Study these scripts until you can see how they represent the hierarchies in figs 19/2a and 19/2b. The ability to be able to make this kind of paradigm switch is essential if you are to make full use of OOPS.

Let us now give the boss object a reality. The parent script for creating a boss object is shown in fig 19/5.

Boss - parent script

on new me
  return me
end
 
on messageToBoss me
  put "Boss has got the message"
end

Figure 19/5 Creating a boss object for the top of the hierarchy

All this boss object does is respond to the message messageToBoss. This is sufficient for us to be able to test the effectiveness of the hierarchy we have created in the memory space of the computer.

By sending this messageToBoss message, to any of the objects in the hierarchy, the message should get passed upwards through the ancestor portals until it reaches the boss object. The results of sending this messageToBoss message to various objects from the message box is shown in fig 19/6.

From the message box:

messageToBoss nodeG
-- "Boss has got the message"

messageToBoss nodeB
-- "Boss has got the message"

messageToBoss nodeE
-- "Boss has got the message"

Figure 19/6 Sending a message to the boss from different places in the hierarchy

As you can see from fig 19/6, the hierarchy responds as expected, with the messages traveling to the top of the hierarchy each time via the ancestor property.

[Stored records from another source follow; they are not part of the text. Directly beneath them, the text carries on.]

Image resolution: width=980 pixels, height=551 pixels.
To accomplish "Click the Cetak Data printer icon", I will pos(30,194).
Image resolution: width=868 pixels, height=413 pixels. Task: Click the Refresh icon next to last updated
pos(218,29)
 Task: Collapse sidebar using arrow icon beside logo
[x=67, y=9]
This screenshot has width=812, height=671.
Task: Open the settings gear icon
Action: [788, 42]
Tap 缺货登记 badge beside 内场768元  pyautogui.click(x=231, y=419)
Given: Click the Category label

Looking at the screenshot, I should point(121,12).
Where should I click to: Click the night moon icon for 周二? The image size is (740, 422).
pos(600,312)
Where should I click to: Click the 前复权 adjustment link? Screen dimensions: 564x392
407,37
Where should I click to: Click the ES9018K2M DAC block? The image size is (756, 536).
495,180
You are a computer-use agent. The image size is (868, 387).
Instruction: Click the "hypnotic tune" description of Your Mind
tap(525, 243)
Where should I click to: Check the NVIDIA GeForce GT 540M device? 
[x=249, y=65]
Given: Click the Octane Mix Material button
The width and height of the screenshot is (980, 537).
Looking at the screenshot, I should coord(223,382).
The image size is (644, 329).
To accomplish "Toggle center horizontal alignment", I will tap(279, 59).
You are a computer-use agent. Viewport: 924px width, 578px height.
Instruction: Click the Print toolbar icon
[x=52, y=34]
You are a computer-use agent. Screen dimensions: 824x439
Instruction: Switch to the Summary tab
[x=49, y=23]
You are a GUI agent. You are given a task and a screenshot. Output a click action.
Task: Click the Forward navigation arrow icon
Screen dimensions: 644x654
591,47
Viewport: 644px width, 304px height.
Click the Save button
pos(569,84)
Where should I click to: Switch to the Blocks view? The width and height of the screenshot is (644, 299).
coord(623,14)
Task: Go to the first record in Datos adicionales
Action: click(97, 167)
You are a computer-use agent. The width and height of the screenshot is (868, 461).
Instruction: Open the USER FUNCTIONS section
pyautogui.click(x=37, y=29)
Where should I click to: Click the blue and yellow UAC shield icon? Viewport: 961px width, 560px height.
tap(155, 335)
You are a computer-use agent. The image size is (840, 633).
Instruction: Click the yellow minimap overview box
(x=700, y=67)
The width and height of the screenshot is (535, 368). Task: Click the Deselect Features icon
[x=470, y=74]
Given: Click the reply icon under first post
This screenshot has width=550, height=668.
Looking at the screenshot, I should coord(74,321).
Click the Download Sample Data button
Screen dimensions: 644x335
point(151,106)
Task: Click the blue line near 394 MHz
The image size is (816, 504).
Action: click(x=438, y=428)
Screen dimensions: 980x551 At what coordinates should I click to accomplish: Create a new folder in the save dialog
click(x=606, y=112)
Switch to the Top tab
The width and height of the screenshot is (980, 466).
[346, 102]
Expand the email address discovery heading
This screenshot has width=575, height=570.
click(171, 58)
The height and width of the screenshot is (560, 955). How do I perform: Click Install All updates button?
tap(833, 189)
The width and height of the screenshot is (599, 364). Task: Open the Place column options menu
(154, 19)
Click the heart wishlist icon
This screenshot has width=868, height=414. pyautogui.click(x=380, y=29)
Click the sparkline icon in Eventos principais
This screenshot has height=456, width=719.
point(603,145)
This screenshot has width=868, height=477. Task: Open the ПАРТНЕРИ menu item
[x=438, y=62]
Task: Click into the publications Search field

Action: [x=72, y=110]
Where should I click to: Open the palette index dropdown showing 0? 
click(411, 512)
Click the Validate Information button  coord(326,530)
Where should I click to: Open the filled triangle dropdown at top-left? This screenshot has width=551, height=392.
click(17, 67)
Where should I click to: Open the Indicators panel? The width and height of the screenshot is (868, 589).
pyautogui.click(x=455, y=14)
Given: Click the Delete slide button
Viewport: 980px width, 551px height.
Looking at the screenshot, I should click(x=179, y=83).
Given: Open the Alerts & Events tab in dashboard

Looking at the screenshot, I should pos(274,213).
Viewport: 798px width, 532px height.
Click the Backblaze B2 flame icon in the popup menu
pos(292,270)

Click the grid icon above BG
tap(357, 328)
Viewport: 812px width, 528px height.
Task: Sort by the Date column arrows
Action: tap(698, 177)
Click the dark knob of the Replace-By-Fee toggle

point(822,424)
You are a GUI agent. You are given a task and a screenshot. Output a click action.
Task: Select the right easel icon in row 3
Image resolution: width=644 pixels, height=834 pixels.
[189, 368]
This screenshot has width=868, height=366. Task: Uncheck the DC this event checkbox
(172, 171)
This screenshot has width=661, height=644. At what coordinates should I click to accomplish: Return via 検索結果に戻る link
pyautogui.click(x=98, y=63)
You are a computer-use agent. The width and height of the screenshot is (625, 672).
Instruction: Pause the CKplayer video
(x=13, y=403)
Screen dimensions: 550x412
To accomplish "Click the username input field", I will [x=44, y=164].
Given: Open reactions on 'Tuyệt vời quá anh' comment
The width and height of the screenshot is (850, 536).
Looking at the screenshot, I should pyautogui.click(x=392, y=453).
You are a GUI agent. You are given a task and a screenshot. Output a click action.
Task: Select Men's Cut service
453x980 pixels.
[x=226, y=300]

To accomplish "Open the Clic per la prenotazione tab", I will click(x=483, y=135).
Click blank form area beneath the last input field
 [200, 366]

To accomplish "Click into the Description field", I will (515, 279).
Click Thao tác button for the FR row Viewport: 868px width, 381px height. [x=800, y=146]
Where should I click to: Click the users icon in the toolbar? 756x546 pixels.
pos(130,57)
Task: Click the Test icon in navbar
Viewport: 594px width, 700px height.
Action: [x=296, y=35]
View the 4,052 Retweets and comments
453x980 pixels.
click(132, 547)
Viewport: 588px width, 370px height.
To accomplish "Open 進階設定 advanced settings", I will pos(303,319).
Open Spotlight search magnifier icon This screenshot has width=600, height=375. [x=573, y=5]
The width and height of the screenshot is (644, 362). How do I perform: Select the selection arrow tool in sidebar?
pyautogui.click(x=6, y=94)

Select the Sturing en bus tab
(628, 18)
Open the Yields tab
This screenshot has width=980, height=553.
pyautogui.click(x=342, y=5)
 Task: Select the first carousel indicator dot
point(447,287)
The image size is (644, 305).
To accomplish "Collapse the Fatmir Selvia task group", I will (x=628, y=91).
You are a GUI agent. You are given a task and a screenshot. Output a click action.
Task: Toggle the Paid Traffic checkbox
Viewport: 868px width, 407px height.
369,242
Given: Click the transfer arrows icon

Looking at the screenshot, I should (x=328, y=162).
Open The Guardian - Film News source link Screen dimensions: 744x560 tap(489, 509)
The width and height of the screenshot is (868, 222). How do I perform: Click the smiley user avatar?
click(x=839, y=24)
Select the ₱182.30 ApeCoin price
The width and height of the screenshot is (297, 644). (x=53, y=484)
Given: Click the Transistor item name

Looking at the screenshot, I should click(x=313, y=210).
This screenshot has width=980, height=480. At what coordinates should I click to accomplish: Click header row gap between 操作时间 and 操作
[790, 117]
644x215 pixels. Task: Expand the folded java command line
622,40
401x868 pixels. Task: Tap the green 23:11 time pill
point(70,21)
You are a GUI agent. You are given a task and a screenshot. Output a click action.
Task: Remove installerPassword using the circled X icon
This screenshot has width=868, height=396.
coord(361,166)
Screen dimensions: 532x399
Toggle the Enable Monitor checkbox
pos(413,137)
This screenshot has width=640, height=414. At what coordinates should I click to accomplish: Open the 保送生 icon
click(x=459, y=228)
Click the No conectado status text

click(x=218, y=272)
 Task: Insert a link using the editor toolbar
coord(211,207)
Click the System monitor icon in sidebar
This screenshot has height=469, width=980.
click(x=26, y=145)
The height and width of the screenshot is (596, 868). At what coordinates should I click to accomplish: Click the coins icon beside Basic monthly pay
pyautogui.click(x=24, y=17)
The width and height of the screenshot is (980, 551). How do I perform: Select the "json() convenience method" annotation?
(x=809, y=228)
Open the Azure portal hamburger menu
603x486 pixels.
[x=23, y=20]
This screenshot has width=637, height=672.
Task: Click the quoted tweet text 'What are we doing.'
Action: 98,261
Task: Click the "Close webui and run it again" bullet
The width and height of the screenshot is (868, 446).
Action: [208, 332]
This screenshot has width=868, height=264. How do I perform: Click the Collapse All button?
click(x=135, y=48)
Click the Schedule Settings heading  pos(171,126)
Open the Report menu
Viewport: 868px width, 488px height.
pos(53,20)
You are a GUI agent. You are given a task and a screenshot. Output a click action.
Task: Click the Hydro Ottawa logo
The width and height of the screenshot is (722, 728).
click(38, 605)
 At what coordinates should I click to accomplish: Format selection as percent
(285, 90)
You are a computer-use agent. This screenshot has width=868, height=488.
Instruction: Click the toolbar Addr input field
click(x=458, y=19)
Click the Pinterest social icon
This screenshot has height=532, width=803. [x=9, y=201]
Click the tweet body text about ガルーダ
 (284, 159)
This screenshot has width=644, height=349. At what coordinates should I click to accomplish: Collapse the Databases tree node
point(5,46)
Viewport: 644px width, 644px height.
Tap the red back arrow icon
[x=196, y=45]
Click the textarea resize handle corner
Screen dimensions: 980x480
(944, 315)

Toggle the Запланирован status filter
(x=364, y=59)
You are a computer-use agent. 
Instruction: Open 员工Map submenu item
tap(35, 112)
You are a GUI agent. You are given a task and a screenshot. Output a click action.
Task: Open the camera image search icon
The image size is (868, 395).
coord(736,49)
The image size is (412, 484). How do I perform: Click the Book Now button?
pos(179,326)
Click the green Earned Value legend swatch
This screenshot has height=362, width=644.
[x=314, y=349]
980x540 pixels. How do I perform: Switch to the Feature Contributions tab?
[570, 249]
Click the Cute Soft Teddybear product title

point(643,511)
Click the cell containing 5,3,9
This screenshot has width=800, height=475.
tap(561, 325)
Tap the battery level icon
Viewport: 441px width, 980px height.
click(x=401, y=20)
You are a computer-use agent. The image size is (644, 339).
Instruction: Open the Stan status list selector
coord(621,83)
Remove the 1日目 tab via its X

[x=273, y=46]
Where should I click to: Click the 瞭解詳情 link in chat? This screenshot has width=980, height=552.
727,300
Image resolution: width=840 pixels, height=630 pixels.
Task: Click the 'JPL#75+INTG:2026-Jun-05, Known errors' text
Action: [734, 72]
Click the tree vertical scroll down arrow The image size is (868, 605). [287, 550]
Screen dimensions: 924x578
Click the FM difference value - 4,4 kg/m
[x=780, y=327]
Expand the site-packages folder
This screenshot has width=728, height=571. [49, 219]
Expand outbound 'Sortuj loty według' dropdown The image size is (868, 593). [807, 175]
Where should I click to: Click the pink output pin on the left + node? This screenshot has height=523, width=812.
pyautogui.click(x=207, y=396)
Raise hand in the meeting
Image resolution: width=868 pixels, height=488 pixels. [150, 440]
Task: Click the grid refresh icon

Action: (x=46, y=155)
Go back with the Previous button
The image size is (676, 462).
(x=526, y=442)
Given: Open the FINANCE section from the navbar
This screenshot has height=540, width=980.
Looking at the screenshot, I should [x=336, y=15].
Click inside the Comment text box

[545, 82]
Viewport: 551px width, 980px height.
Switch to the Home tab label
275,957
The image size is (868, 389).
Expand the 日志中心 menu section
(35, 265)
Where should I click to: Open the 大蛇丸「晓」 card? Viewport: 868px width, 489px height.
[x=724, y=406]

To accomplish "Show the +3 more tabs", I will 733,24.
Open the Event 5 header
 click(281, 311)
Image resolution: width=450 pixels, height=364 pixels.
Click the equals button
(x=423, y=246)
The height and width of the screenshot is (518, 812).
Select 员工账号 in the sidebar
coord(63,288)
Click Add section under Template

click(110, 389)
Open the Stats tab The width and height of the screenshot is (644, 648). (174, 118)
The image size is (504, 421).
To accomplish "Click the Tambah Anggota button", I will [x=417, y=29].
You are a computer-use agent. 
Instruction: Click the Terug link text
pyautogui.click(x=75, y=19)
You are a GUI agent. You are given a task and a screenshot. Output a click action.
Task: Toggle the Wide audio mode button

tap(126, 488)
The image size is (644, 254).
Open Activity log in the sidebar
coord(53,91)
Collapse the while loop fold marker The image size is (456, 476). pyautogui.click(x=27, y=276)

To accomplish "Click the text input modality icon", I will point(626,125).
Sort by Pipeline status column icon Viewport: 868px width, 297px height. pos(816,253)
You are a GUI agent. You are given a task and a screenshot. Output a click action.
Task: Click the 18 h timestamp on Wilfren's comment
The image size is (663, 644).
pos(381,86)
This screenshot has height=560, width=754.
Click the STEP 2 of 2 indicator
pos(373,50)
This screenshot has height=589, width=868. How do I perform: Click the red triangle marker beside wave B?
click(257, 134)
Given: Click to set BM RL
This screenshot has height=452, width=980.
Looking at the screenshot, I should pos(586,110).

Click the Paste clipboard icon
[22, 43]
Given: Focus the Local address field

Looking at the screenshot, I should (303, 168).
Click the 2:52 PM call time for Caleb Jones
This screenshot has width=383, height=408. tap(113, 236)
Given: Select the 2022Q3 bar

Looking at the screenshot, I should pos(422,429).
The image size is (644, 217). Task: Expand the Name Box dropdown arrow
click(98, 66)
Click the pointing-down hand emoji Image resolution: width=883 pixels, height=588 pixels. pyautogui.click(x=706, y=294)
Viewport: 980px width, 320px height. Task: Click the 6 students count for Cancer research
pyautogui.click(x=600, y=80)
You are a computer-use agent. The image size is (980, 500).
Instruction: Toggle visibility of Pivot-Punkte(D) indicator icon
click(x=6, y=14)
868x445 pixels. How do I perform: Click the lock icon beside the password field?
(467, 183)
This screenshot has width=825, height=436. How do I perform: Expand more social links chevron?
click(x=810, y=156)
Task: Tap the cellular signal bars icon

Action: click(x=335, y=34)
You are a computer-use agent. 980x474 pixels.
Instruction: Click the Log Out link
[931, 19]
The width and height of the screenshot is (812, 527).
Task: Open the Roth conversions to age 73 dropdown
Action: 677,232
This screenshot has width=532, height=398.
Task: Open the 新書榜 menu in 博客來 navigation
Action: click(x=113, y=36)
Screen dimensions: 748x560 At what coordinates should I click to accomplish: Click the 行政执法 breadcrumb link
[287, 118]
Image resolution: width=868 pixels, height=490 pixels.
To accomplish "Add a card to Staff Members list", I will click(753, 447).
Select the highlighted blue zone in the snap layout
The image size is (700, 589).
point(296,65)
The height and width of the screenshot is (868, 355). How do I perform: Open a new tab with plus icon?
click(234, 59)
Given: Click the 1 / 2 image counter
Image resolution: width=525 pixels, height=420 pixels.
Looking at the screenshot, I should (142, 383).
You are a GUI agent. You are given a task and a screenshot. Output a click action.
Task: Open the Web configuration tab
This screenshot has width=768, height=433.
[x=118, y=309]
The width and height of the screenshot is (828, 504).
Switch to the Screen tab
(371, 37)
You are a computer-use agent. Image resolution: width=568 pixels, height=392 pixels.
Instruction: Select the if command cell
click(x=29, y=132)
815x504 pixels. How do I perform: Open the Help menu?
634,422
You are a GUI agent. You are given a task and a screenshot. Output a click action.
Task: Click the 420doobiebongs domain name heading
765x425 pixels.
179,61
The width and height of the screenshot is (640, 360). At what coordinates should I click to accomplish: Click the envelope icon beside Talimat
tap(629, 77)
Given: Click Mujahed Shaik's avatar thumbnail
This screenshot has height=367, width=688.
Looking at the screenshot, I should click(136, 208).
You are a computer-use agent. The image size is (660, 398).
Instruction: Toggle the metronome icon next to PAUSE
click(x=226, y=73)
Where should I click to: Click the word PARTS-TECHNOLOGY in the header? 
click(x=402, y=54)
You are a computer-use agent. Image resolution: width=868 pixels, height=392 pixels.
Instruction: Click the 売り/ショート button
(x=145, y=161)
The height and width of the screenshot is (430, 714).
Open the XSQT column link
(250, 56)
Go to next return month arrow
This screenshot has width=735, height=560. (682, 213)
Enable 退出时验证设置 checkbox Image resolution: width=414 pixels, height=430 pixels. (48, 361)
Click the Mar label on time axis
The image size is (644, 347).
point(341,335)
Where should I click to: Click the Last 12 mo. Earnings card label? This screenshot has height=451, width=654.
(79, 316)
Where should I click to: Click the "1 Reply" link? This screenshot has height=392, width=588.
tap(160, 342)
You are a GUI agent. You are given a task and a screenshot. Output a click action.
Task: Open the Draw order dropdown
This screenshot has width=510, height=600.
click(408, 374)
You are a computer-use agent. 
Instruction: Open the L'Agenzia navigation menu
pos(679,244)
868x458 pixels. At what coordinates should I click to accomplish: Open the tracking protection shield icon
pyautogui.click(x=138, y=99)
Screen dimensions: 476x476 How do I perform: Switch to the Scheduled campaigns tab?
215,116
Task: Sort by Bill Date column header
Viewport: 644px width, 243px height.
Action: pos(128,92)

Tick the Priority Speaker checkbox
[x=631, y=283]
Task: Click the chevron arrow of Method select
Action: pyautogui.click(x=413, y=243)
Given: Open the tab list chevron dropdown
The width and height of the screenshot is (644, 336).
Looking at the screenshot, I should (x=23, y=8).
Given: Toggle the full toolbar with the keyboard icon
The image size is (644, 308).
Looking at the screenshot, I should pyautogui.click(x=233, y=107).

The next thing to test is the ability of this hierarchy to transmit messages from the top of the hierarchy to the bottom. For this to happen the nodes need to be able to alter their ancestor properties. This can be done by providing a suitable handler in the nodes' parent script - a switchAncestor handler is shown in fig 19/7.

Node - parent script

property ancestor,descendants,originalAncestor,myName
 
on new me,ancestorGiven,descendantsList,aName
  set ancestor to ancestorGiven
  set originalAncestor to ancestorGiven
  set descendants to descendantsList
  set myName to aName
  return me
end
 
on switchAncestor me,num
  set ancestor to getAt(descendants,num)
end
 
on replaceOriginalAncestor me
  set ancestor to originalAncestor
end

Figure 19/7 A node can be told to change its ancestor

When the node object is created, it puts the ancestor it was given at birth into a property called originalAncestor. This allows the object to remember its "set up state".

Included in the parent script is a handler replaceOriginalAncestor which will allow the object to get back to its original state - which, as we shall see later, allows the original hierarchy to be restored to the way it was set up at birth.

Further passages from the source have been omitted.